Oxidoreductases transfer electrons between molecules, especially in energy metabolism. An example of an enzyme that catalyzes this reaction is oxidoreductase:

A– + B → A + B–

You will see other examples in the next two chapters.
Transferases transfer groups of atoms (functional groups) (see Figure 3.1) between molecules. The basic reaction can be shown as:

AX + B → A + BX

where A = the donor, B = the acceptor, and X = the functional group. For example, aminotransferases transfer –NH₂ groups between molecules, linking carbohydrates and amino acids.
Hydrolases add water to covalent bonds to break down molecules. An example (shown above) is sucrase, which hydrolyzes sucrose to its constituent monosaccharides.
Lyases catalyze the breaking of various chemical bonds by means other than hydrolysis and oxidation, often forming a new double bond or a new ring structure. For example, a lyase catalyzes the cleavage of the phosphorus–oxygen bond of ATP:

ATP → cAMP + PP_i
Isomerases move functional groups from one place to another within a molecule, forming an isomer with the same atoms, differently bonded. For example, glucose and fructose are isomers of C₆H₁₂O₆ (see Figure 3.17).
Ligases join two molecules together. You will see examples of ligases when you learn about DNA replication in Chapter 13.

A special note on language: When biologists refer to an enzyme, they usually use a verb for its action. For example, as noted above (#6), we used the words “ligases join. . ..” It is important for you to realize that this wording is shorthand for what really happens: ligases catalyze the joining. Enzymes don’t “do” the reaction; they catalyze it.

When a substrate binds to the active site of an enzyme, the result is called an enzyme–substrate complex (ES) (see Figure 8.9). The *chemical forces that hold the complex together may include hydrogen bonding, electrical attraction, or temporary covalent bonding. The enzyme–substrate complex gives rise to product and free enzyme:

E + S → ES → E + P

where E is the enzyme, S is the substrate, P is the product, and ES is the enzyme–substrate complex. The free enzyme (E) is in the same chemical form at the end of the reaction as at the beginning. While bound to the substrate, it may change chemically, but by the end of the reaction it has been restored to its initial form and is ready to bind more substrate.

*connect the concepts Binding of a substrate to an enzyme involves not just a “fit” but also noncovalent interactions between the enzyme and substrate. See Key Concept 3.2 for an outline of noncovalent interactions.

The relationship between enzyme and substrate may seem familiar; it is analogous to the binding of a receptor and ligand that we described in Chapter 7. In that instance, we described the affinity of a receptor for its ligand with the dissociation constant (K_D). The lower the K_D, the tighter the binding. For enzymes and their substrates, K_D values are often in the range 10^–5 to 10^–6 M, which favors the formation of the ES. In practical terms, the K_D values of the ES are such that the binding between enzyme and substrate is somewhat reversible; the substrate can be released before the reaction. However, many enzyme-catalyzed reactions will proceed because the ES is short-lived and the product(s) form quickly.

****

## REQUIRED ACTION
Reproduce the passage on enzymes starting at "A special note" and ending at "they catalyze it.", changing "shorthand" to "abbreviation".

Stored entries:
****

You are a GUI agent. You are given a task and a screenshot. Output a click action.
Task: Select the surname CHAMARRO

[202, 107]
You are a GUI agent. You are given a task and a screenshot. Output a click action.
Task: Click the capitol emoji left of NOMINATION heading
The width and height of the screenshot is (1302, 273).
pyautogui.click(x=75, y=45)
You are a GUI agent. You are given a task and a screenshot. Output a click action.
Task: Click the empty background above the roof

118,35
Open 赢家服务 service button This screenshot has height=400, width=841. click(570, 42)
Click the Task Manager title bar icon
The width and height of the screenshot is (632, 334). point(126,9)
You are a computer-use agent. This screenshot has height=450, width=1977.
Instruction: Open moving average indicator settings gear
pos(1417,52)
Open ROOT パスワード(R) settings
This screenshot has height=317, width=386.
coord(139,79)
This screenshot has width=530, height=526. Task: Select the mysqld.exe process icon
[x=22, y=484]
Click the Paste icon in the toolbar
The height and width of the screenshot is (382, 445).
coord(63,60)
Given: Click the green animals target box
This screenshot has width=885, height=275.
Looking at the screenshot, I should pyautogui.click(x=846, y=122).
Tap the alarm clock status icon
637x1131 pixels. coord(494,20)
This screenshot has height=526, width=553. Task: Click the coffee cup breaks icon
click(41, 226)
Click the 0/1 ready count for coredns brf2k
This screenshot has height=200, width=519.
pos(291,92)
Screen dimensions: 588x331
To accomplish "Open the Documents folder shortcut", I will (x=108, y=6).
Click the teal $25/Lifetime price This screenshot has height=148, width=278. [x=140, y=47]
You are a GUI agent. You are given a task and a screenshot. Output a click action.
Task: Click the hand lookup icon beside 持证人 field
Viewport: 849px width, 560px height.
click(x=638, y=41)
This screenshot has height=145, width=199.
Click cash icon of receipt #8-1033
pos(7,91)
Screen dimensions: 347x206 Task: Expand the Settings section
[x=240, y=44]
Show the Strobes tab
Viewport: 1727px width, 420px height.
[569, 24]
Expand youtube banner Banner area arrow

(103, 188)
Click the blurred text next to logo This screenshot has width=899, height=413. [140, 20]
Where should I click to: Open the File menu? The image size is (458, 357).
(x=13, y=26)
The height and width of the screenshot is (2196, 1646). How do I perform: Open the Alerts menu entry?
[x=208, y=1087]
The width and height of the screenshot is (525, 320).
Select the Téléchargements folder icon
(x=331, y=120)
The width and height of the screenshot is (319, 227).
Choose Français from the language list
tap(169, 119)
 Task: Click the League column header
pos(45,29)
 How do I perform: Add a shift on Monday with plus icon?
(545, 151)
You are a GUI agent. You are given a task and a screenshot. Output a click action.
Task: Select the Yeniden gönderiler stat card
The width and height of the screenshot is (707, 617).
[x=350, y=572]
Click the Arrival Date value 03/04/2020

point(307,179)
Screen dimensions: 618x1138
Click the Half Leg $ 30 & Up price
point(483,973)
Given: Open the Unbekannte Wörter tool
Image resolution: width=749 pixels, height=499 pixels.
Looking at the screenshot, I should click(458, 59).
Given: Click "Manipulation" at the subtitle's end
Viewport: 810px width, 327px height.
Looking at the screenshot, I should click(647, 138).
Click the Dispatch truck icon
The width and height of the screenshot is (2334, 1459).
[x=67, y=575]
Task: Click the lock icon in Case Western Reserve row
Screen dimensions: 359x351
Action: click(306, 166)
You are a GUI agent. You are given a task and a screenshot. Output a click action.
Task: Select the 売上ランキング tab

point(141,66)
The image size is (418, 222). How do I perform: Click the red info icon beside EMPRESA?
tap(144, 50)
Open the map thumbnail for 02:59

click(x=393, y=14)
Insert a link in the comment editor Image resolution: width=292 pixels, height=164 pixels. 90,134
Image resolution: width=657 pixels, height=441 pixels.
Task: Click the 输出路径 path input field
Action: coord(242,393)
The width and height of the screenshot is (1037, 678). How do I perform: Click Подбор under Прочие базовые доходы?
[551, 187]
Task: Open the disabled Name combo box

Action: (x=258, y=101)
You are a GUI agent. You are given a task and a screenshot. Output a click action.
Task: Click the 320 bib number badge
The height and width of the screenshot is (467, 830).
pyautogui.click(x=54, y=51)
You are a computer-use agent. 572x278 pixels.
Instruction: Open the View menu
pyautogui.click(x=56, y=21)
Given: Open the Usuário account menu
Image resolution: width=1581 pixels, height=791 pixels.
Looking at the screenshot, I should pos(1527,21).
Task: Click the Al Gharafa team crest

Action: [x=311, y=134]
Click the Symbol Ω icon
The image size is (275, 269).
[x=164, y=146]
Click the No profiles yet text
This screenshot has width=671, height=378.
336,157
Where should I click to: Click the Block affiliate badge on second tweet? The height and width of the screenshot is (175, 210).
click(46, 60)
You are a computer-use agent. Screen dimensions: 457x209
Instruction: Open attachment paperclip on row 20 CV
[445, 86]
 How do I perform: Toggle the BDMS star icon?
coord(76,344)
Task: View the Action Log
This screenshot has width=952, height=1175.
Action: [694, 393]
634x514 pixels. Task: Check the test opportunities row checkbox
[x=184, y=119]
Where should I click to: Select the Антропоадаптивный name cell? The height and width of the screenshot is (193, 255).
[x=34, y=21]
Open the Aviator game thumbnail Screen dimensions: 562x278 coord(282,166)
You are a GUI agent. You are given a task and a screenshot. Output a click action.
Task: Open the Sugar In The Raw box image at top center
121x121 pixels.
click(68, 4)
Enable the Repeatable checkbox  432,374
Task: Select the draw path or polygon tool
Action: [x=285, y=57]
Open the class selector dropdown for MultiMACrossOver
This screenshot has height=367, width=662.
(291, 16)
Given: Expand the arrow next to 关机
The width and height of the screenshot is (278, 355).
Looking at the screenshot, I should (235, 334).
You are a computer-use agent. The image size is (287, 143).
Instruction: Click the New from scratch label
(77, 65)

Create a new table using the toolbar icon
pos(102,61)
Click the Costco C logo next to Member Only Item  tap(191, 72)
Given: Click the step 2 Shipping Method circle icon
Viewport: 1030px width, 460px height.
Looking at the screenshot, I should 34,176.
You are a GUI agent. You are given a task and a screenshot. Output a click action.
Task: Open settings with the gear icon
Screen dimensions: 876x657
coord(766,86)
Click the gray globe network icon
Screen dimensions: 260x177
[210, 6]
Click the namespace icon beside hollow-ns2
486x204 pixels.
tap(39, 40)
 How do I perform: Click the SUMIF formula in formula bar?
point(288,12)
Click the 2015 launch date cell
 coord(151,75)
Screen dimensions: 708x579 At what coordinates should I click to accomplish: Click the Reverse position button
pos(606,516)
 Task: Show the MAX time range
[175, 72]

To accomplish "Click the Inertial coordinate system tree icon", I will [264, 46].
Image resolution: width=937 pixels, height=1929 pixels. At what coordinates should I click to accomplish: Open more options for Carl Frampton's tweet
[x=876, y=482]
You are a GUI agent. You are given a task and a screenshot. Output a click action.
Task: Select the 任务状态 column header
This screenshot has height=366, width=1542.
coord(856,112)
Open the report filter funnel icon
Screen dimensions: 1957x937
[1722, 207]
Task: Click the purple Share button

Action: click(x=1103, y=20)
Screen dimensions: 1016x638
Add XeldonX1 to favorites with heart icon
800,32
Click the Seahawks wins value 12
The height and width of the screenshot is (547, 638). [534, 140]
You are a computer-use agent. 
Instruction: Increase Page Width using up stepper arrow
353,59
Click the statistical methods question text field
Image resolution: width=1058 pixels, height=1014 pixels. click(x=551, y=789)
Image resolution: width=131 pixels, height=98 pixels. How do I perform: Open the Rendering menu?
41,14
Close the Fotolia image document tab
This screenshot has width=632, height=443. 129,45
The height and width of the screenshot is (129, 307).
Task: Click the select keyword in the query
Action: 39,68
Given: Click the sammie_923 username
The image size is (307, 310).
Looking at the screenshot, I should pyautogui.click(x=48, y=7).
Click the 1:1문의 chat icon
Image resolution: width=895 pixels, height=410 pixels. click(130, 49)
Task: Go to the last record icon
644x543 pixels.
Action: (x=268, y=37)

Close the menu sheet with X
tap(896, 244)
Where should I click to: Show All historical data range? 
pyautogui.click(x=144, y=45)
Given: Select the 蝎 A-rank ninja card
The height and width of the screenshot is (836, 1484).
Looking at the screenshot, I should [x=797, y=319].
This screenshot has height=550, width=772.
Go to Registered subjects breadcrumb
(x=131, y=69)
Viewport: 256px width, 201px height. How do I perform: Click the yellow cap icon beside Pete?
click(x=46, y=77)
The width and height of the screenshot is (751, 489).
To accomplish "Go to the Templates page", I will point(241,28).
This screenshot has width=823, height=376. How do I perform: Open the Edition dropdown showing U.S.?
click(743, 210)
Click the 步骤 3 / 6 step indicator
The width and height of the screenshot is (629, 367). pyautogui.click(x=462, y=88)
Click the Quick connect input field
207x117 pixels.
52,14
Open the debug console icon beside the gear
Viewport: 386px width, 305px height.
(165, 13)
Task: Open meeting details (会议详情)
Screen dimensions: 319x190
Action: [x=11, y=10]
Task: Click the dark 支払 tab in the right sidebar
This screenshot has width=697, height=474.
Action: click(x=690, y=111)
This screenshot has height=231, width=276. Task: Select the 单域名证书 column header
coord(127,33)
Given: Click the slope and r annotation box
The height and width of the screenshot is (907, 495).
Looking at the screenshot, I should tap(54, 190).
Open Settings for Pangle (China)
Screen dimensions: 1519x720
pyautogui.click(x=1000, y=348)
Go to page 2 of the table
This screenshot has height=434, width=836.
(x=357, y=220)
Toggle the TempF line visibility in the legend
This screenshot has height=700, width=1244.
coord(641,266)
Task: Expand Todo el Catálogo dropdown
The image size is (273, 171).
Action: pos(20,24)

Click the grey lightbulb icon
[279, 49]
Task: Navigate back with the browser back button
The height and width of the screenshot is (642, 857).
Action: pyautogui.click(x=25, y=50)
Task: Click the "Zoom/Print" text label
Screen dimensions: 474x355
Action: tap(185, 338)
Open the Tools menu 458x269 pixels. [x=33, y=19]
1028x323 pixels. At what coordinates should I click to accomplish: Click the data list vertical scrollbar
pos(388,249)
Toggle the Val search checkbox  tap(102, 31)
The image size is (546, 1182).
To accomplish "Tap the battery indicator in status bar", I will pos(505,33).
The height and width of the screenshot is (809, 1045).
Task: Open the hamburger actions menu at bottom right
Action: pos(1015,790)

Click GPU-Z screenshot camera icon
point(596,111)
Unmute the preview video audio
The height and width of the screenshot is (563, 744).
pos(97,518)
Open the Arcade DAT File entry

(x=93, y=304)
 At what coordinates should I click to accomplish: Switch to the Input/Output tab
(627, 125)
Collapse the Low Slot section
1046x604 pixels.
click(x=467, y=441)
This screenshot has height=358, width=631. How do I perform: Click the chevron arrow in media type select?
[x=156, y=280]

****

## WRITTEN SOLUTION
A special note on language: When biologists refer to an enzyme, they usually use a verb for its action. For example, as noted above (#6), we used the words “ligases join. . ..” It is important for you to realize that this wording is abbreviation for what really happens: ligases catalyze the joining. Enzymes don’t “do” the reaction; they catalyze it.